Pour leur seigneur, cela paraissait si simple.

Hildegarde se sentait un peu faible à l’idée de se laisser embarquer dans ce qu’elle ne pouvait que considérer comme une menace pour sa vie.

Elle regarda sa sœur aînée et la commandante Sigrún avec une faible lueur d’espoir, mais Sigrún ne semblait pas particulièrement inquiète. Elle monta tranquillement à bord du navire en traversant la passerelle, suivie peu après par Félicia et Ingrid.

Il semble que les chefs du grand Clan de l’Acier aient également des nerfs d’acier.

Hildegarde soupira et affaissa les épaules en signe de défaite. Il semblerait qu’elle n’ait pas d’autre choix que de les suivre.

Avant cela, cependant — .

« Euh… Puis-je aller aux toilettes avant de monter à bord ? »

++

« Bon sang, cette brise est incroyable ! »
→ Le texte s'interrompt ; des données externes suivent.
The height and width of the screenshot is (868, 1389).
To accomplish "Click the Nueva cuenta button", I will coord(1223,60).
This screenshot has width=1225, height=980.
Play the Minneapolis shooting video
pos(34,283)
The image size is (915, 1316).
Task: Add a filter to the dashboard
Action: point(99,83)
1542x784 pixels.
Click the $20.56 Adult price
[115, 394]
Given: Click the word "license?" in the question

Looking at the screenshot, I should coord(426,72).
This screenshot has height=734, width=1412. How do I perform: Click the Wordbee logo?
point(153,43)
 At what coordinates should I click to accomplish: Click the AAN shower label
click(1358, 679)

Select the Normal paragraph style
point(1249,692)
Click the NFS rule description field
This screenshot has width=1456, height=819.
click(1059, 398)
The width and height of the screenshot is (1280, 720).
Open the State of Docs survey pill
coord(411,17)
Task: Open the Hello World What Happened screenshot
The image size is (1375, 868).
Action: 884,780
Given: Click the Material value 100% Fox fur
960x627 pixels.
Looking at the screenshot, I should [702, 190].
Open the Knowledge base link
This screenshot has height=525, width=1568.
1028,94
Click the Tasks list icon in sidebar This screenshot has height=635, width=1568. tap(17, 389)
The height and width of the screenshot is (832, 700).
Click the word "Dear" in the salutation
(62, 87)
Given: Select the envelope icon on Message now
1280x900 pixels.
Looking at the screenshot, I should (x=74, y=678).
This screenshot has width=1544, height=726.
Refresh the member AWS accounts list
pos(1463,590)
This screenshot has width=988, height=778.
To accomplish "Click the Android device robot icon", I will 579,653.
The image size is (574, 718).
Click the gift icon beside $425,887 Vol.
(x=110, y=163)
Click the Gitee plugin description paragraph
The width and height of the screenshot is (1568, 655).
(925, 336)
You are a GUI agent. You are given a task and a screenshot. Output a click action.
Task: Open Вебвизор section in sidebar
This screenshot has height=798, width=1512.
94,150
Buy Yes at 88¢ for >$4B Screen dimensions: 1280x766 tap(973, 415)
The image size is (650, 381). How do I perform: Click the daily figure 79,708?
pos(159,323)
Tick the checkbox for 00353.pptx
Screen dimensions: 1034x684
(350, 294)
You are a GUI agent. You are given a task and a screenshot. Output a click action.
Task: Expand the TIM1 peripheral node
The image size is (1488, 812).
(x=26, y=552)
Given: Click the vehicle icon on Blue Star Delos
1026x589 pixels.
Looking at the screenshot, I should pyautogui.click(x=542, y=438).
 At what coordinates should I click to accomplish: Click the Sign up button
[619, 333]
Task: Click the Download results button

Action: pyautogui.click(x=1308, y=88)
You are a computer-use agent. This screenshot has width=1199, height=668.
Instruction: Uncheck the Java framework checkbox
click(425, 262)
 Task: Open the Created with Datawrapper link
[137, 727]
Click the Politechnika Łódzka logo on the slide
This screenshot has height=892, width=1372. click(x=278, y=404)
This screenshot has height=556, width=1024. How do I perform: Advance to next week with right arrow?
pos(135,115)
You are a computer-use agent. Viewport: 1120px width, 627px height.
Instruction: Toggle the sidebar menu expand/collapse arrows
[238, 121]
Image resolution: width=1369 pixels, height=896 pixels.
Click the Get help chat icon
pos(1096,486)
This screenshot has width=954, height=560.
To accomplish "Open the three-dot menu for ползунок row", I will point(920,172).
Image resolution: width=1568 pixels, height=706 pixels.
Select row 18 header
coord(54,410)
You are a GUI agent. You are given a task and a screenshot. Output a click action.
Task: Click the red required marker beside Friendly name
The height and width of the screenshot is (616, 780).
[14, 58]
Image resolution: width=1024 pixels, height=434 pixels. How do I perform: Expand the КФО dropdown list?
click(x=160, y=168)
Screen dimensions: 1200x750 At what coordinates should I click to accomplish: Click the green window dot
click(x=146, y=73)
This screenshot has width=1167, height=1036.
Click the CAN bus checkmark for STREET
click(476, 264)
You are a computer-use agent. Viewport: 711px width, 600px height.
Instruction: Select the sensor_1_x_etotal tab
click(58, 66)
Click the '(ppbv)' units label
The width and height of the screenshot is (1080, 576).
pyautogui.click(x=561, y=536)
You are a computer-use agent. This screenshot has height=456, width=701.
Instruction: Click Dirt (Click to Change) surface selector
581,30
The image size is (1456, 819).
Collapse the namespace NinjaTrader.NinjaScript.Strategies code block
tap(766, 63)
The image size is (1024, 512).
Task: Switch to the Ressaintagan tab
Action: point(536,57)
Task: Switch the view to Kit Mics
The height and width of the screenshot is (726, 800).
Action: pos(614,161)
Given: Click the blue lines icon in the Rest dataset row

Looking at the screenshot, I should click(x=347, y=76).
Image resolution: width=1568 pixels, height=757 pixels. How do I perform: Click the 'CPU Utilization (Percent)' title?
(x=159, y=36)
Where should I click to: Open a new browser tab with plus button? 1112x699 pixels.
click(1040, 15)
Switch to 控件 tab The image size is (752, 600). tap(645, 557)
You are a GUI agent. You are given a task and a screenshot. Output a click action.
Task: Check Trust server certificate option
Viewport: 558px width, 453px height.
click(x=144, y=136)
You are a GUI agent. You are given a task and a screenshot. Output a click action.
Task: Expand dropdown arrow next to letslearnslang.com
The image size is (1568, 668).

Yuuto frissonnait d’excitation alors qu’il se tenait sur la proue du navire et regardait l’étendue infinie de l’océan.

Naviguer sur l’océan et partir à l’aventure, c’est le genre de choses dont rêvent les jeunes garçons.

Qualifier d’aventure un voyage d’une journée — une croisière d’essai de surcroît — était certes un peu exagéré, mais Yuuto ne pouvait s’empêcher d’être enthousiaste.

Kristina, quant à elle, réagissait très différemment à ce qui était en train de se passer.

« Quelle sorte de magie as-tu utilisée pour cela ? » demanda Kristina, les yeux écarquillés de surprise.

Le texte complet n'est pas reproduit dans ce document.